Since the release of Timelines in August, every subsequent update was heavily influenced by users' feedback. And I still follow this mantra today, with upcoming version 1.4 and beyond.

I keep track of users feedback and requests in GitHub Issues. Users contact me via email, we have some back and forth, and I write it down. It's been working well for me. But the breakthrough really came to me a few months ago in Chiang Mai, where I got a brilliant advice from two wonderful people - Matt and Guillemette.

Both former Y Combinator alumni, they really underscored to me the importance of collecting feedback from people in person. And they actually tried it on me - I sat down with Guillemette and we talked about their website. I thought this way of doing it was pretty good. But it wasn't until I tried it myself with Timelines that I realized the true potential of it.

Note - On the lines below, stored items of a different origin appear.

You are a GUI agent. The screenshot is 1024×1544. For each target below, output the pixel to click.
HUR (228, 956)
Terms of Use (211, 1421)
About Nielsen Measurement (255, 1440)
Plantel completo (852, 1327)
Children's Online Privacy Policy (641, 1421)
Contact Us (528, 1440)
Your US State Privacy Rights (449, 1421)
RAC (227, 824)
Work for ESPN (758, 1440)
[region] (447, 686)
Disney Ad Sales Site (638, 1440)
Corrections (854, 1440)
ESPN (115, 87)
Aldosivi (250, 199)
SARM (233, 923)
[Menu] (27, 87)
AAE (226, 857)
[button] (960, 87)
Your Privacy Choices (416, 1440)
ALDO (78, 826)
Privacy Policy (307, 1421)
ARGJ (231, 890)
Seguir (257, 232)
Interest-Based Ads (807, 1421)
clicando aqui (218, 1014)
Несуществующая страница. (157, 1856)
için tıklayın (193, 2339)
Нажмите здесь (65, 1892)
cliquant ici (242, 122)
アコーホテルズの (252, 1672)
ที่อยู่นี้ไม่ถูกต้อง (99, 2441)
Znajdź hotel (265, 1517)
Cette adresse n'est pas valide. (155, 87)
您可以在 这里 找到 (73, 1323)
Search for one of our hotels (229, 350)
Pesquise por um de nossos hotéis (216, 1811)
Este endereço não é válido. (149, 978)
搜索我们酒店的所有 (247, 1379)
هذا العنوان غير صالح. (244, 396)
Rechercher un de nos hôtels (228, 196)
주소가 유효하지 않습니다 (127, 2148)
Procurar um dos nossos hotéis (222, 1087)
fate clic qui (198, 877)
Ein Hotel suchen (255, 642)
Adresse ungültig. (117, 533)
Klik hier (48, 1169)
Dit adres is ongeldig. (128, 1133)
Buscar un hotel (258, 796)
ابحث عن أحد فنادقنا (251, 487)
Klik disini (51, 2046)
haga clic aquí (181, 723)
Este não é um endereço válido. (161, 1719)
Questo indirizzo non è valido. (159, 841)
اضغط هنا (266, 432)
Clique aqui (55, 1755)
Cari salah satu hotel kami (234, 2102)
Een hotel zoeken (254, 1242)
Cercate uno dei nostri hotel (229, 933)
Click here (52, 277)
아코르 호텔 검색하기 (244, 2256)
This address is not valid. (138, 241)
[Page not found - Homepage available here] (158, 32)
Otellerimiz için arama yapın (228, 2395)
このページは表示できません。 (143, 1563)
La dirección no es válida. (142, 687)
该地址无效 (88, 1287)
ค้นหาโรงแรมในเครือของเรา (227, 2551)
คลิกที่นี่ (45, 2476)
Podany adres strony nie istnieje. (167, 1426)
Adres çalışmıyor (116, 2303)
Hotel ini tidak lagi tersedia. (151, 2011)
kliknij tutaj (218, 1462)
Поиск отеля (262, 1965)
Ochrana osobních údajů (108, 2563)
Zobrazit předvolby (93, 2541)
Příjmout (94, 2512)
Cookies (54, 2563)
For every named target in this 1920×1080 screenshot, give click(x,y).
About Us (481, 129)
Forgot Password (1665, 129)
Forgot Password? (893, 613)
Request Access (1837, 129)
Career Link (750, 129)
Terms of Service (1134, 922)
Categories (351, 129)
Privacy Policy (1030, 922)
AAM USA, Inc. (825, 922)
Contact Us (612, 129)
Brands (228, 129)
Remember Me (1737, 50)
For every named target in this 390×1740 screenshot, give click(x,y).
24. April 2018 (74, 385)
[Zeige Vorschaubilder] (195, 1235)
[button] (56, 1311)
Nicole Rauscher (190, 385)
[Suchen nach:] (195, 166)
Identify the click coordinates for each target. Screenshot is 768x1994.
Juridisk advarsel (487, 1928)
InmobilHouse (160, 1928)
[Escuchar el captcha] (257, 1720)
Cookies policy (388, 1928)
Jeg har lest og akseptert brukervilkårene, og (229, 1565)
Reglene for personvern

The way it works is that you sit down with a volunteer (ideally someone from your target audience), and let them use your product. You watch them use it and you listen. When they struggle with something, you briefly discuss with them why that is. It's also good to ask some questions in the end, such as:

What is your main goal with tracking time? Does Timelines meet your expectations? Is there any general feedback that you'd want to share?

Recently, I tried it with 3 people here from KoHub (the coworking on Ko Lanta where I worked for the past 2 months), and it was amazing. I can't express enough how much value I got from even just these three 15-30 minutes sessions. It proved to me some of the hunches that I had, helped uncover some bugs, and generally provided invaluable pointers what to really focus on improving in the next version(s). I plan to do much more of these in the near future, and take the findings from them as kind of a 'holy grail' of users' feedback - because that's what it really is.

There's nothing more motivating to fix a problem with your product/app than watching someone struggle with it with your own eyes.

This is Day 10 of the 14-day blogging challenge.